▸ **Prompt**
Give exactly the lines from the one that contains "Where should I" through the end of the entries below, both included; the pictures stay out.

▸ **Saved data entries**

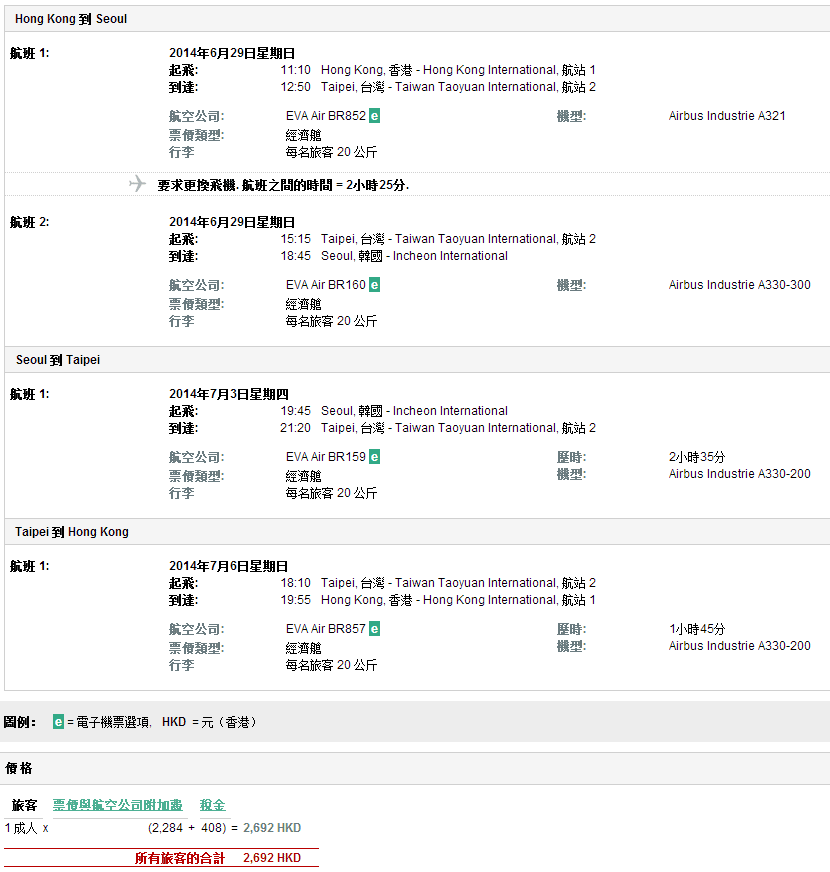The width and height of the screenshot is (830, 872).
Task: Click the 價格 price section header
Action: coord(19,768)
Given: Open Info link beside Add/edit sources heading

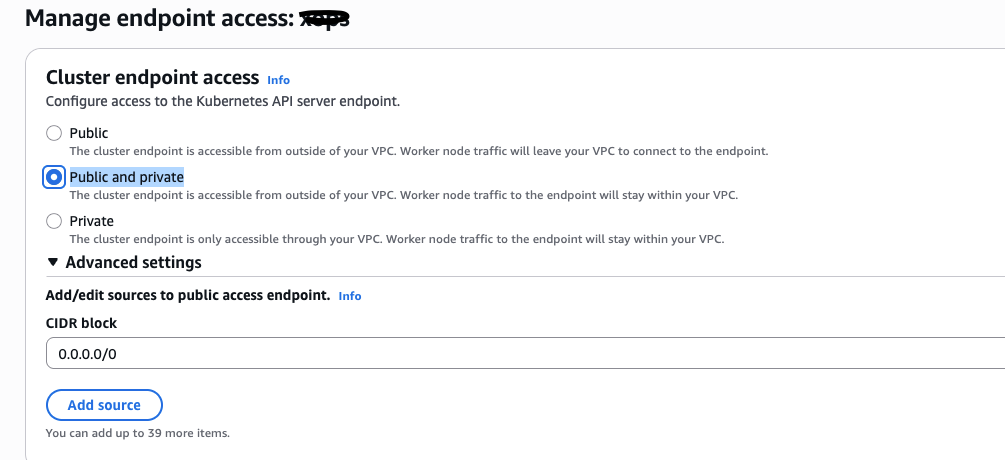Looking at the screenshot, I should pyautogui.click(x=350, y=296).
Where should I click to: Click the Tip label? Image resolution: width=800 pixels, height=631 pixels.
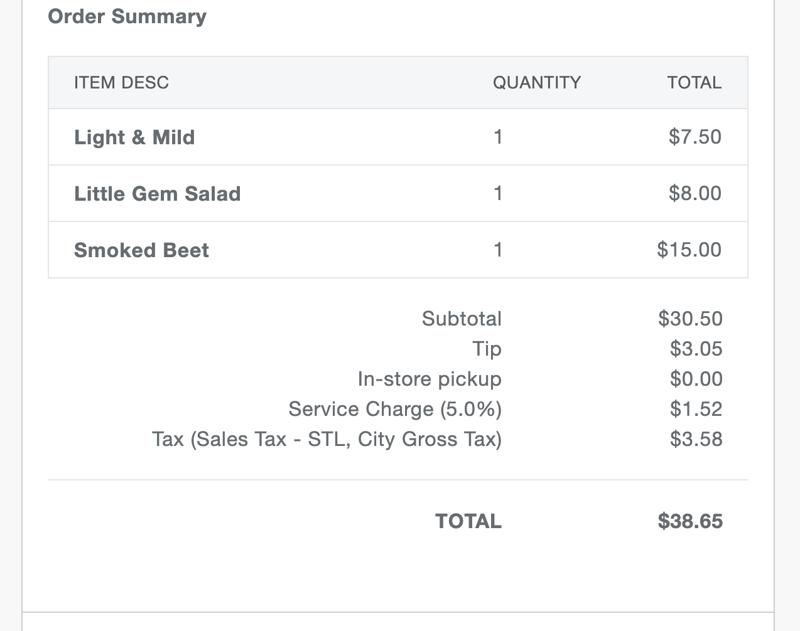[487, 349]
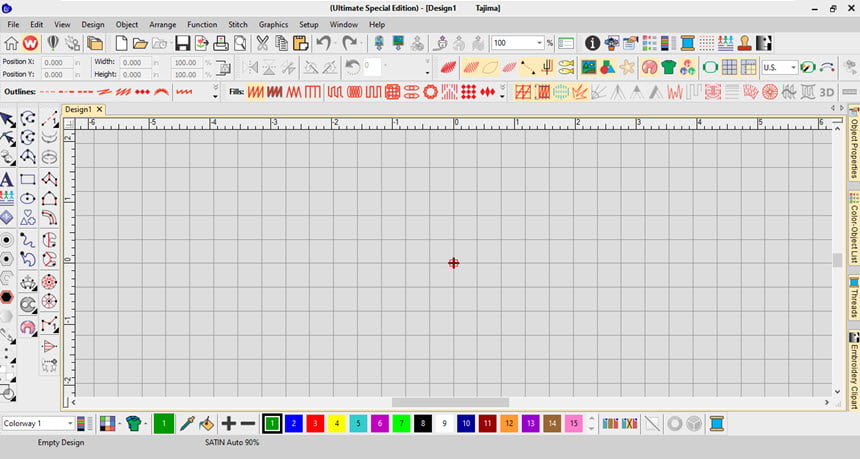The image size is (860, 459).
Task: Click the Home icon in the toolbar
Action: point(11,44)
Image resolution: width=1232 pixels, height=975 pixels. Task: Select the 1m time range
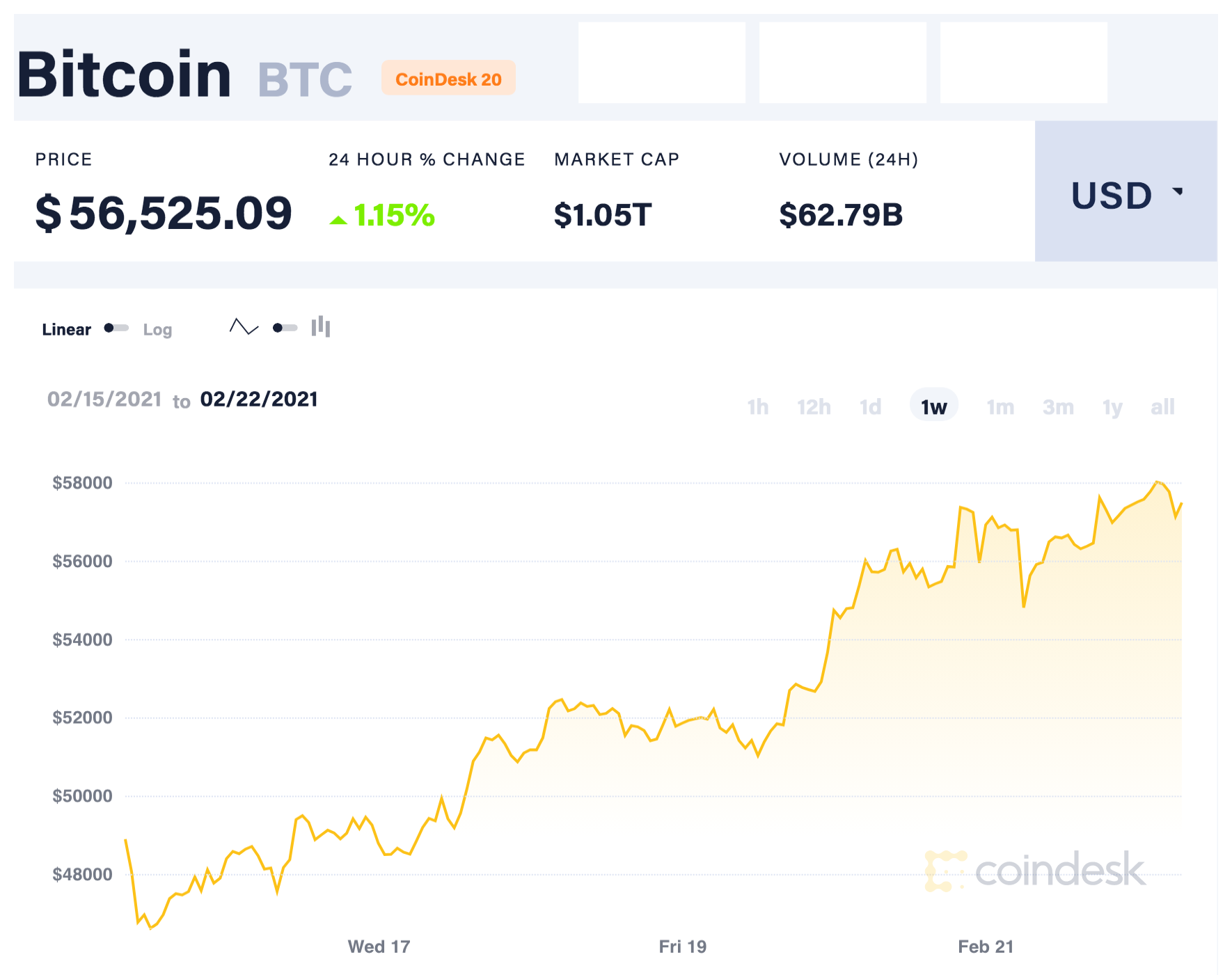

▸ **Answer below**
Where should I click to: Click the Tip label? Image resolution: width=800 pixels, height=631 pixels.
[487, 349]
The image size is (860, 459).
Task: Click the Home icon in the toolbar
Action: point(11,44)
Image resolution: width=1232 pixels, height=975 pixels. Task: Select the 1m time range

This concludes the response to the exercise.